Load a file containing the distances from many evaluations of the same model, and compute the weights for each distance term.

Parameters:

file_name (str) – The path/name of the file containing the distances of many model evaluations.

Returns:

  • Nmult_evals (dict) – A dictionary containing an array of observed planet multiplicity distributions for each model evaluation, for each stellar sample (all, bluer, and redder fields).

  • d_all_keys_evals (dict) – A dictionary containing an array of distance term names (strings) for each model evaluation, for each stellar sample.

  • d_all_vals_evals (dict) – A dictionary containing an array of distances (corresponding to the distance term names) for each model evaluation, for each stellar sample.

  • weights_all (dict) – A dictionary containing a dictionary for the weights corresponding to each distance term, for each stellar sample.

Note

The bluer and redder samples split the stellar sample into two equal sized samples of stars below and above the median Gaia DR2 bp-rp color, respectively.

Warning

Currently returns empty arrays in the Nmult_evals dictionary.

load_split_stars_weights_only()

Compute the weights for each distance term.

Wrapper to return just the weights from the function syssimpyplots.compare_kepler.load_split_stars_model_evaluations_and_weights().

compute_total_weighted_dist(weights, dists, dists_w, dists_include=[])

Compute the total weighted distance including a number of distance terms.

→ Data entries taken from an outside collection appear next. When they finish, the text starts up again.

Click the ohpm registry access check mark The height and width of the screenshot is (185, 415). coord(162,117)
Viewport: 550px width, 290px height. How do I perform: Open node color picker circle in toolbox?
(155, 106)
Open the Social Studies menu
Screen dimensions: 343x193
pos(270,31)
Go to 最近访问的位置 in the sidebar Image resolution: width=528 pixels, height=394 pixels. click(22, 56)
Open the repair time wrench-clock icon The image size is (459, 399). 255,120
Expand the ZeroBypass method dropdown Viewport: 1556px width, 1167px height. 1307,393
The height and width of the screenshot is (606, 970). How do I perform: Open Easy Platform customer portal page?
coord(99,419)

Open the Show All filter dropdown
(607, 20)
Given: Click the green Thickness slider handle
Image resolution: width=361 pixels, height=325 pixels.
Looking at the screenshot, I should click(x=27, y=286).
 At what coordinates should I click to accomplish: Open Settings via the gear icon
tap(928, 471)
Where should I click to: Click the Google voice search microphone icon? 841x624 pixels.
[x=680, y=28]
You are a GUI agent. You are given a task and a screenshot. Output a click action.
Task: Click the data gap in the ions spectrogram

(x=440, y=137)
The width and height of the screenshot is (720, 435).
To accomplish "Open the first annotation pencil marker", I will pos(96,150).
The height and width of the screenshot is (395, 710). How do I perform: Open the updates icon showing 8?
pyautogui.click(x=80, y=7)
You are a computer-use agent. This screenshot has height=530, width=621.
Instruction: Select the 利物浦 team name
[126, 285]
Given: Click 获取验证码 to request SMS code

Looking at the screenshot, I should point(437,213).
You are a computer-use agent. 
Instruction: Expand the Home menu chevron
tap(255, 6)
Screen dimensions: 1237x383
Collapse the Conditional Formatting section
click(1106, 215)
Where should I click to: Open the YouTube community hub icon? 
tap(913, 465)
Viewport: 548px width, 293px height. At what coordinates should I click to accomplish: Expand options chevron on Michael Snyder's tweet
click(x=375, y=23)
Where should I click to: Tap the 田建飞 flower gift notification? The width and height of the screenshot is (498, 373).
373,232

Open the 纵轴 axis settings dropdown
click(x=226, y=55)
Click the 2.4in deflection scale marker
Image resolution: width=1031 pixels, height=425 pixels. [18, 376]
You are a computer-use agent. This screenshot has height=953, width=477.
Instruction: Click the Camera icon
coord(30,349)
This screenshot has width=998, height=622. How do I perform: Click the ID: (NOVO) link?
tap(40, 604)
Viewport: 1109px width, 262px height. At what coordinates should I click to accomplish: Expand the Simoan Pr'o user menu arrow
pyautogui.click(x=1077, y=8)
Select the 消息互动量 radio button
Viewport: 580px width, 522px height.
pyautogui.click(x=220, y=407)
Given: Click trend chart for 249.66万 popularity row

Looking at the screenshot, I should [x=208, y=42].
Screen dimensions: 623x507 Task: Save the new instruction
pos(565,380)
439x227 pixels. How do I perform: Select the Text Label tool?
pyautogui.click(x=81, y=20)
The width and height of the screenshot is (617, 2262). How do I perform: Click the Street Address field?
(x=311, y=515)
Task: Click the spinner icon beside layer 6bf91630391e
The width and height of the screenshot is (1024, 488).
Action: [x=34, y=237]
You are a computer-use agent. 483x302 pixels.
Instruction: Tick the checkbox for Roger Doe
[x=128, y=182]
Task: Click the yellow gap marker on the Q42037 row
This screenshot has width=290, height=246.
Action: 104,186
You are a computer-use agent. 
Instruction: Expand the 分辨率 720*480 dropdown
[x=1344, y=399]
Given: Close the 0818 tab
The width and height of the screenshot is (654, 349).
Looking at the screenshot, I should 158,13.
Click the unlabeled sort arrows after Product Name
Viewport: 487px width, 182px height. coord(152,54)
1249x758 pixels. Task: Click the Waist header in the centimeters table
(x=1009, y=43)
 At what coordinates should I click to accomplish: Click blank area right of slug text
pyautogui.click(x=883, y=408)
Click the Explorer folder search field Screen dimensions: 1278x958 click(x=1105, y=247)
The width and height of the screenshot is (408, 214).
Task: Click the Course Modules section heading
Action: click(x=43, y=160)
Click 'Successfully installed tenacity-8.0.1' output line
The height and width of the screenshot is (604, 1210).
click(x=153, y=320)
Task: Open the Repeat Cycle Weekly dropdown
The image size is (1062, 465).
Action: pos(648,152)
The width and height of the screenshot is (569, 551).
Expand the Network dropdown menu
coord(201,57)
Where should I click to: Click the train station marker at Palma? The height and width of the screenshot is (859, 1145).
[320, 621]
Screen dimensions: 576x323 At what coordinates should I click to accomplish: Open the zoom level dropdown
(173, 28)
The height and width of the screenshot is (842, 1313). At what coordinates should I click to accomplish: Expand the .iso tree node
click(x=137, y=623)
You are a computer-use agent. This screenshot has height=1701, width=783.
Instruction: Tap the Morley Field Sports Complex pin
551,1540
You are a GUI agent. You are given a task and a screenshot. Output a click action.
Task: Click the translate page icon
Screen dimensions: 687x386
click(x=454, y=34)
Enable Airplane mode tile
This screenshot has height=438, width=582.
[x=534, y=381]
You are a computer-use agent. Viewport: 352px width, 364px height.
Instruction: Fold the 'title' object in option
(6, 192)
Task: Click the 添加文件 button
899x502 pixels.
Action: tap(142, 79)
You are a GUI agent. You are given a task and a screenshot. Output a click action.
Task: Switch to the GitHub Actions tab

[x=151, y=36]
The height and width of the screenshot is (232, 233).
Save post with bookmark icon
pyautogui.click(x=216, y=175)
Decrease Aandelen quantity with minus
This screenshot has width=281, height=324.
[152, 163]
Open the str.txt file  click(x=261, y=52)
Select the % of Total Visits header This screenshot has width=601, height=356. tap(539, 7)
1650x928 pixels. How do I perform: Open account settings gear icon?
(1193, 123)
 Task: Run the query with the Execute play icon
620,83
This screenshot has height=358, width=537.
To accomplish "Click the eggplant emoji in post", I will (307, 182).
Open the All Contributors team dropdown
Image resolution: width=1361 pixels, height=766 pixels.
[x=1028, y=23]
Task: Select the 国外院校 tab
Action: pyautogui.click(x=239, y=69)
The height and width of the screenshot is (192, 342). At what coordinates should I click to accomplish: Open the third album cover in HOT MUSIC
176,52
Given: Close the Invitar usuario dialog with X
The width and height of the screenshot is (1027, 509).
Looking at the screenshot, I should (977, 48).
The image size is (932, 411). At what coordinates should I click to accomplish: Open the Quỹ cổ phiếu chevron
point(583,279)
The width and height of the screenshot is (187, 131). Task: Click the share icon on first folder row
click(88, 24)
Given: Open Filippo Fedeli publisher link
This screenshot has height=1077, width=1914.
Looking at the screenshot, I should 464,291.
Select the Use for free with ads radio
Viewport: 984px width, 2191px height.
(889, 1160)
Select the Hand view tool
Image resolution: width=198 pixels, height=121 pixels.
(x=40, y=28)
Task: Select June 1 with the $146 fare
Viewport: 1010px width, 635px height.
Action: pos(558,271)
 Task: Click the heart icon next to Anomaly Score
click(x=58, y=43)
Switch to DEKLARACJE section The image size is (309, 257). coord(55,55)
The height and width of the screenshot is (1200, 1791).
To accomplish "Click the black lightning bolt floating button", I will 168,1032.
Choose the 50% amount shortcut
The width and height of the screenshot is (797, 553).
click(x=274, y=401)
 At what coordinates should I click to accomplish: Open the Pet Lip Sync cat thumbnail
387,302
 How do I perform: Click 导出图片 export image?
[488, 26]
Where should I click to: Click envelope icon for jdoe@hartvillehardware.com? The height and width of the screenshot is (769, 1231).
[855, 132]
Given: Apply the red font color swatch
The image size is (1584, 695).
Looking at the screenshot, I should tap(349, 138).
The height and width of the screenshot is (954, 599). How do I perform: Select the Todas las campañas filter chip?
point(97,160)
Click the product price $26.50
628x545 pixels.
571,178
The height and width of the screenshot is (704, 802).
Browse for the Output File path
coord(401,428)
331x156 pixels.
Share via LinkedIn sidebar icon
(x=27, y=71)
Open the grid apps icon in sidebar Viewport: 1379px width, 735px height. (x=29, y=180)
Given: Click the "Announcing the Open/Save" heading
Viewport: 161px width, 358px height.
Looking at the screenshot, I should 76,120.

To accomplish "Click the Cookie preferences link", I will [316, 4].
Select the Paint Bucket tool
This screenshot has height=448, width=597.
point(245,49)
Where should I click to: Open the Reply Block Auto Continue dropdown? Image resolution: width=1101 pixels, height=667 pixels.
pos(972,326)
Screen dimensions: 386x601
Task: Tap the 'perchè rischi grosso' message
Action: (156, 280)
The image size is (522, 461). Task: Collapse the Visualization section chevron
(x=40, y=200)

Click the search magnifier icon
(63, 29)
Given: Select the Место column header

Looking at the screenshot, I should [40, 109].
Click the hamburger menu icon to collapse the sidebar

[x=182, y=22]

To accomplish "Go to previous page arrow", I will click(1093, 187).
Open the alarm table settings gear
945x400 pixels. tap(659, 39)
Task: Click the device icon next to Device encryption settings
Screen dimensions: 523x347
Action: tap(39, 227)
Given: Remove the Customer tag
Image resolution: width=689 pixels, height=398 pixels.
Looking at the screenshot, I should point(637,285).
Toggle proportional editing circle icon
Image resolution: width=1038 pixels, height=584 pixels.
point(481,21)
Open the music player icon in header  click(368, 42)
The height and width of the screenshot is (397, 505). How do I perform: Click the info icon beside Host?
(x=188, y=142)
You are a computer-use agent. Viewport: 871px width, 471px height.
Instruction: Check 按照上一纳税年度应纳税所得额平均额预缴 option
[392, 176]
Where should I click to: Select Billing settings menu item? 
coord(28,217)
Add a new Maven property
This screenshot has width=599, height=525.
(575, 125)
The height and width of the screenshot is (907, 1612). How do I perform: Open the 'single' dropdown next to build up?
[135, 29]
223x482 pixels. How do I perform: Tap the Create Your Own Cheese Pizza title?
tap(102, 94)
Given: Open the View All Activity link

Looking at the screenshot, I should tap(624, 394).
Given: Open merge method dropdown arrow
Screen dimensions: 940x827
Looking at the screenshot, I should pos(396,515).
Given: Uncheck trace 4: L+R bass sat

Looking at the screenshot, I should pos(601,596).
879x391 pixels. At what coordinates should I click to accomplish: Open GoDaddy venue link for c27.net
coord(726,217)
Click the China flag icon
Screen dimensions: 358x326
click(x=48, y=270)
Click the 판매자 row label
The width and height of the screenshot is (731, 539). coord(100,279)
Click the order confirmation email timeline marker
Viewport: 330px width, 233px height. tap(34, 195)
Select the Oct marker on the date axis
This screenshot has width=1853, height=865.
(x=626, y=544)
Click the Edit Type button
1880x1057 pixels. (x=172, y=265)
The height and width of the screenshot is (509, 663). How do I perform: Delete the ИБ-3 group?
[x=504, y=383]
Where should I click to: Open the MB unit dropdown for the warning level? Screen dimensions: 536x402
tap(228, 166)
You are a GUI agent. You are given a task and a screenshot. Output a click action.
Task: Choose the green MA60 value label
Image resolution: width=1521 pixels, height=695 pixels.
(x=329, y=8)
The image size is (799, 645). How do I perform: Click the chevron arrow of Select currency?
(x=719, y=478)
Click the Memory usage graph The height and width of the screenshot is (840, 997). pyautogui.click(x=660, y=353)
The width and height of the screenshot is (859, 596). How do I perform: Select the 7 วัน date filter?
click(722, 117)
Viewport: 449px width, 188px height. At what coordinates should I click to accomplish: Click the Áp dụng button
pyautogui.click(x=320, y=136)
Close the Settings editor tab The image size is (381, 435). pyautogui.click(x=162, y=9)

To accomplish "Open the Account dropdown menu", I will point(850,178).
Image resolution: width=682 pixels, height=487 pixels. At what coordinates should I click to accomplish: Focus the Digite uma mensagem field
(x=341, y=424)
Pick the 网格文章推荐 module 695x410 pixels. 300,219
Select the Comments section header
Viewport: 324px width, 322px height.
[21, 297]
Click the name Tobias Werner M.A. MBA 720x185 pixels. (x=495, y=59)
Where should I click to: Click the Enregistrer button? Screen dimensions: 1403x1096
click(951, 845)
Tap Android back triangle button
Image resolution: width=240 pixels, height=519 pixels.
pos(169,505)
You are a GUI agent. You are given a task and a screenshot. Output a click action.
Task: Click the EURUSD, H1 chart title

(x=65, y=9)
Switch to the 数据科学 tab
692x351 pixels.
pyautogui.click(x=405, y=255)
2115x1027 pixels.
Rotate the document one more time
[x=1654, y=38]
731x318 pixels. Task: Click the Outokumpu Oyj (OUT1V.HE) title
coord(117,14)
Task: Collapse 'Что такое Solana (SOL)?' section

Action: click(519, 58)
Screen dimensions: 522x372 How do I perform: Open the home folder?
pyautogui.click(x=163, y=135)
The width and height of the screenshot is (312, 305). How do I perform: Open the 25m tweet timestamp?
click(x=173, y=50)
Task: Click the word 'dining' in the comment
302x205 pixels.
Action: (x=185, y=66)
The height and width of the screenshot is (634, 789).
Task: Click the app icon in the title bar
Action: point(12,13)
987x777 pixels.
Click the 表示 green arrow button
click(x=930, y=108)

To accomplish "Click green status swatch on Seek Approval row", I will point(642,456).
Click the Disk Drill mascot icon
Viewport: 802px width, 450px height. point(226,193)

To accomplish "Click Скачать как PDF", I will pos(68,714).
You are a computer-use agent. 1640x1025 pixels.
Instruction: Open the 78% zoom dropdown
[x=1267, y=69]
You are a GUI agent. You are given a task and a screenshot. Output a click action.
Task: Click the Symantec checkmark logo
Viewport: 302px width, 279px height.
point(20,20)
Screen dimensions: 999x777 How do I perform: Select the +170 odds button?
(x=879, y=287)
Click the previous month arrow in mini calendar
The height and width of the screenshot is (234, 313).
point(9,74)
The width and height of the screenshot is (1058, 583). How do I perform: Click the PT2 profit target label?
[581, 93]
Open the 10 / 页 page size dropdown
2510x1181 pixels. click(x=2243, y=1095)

Also prints out the individual distance terms, their weights, and their unweighted and weighted distances.

Parameters:
  • weights (dict) – The dictionary containing the weights for to each distance term.

  • dists (dict) – The dictionary containing the individual distance terms.

  • dists_w (dict) – The dictionary containing the individual weighted distance terms.

  • dists_include (list[str], default=[]) – The list of distance terms (strings) to include in the sum.

Returns:

tot_dist_w – The total weighted distance of the included distance terms.

Return type:

float

compute_distances_sim_Kepler(sss_per_sys, sss, ssk_per_sys, ssk, weights, dists_include, N_sim, cos_factor=1.0, AD_mod=True, print_dists=True)

Compute weighted and unweighted distances for a large collection of distance terms.

Parameters:
  • sss_per_sys (dict) – A dictionary of summary statistics per observed system in a simulated observed catalog.

  • sss (dict) – A dictionary of summary statistics for all observed planets in a simulated observed catalog.

  • ssk_per_sys (dict) – A dictionary of summary statistics per observed system in the Kepler catalog.

  • ssk (dict) – A dictionary of summary statistics for observed all planets in the Kepler catalog.

  • weights (dict) – A dictionary of the weights corresponding to each distance term.

  • dists_include (list[str]) – A list of distance terms (strings) to be printed.

  • N_sim (int) – The number of target stars (i.e. simulated systems) in the simulated catalog.

  • cos_factor (float, default=1.) – The cosine of the maximum inclination angle (relative to the sky plane) drawn for the reference planes of the simulated systems (between 0 and 1).

  • AD_mod (bool, default=True) – Whether to compute the modified AD distance (syssimpyplots.compare_kepler.AD_mod_dist(), if True) or the standard AD distance (syssimpyplots.compare_kepler.AD_dist(), if False).

  • print_dists (bool, default=True) – Whether to print the distances corresponding to the terms in dists_include. If True, also prints the total numbers of observed planets and planet pairs in the simulated and Kepler catalogs.

Returns:

  • dists (dict) – A dictionary containing all the various (unweighted) distance terms.

  • dists_w (dict) – A dictionary containing all the various (weighted) distance terms.

Note

The distance terms computed and included in dists and dists_w are not limited to the terms in dists_include.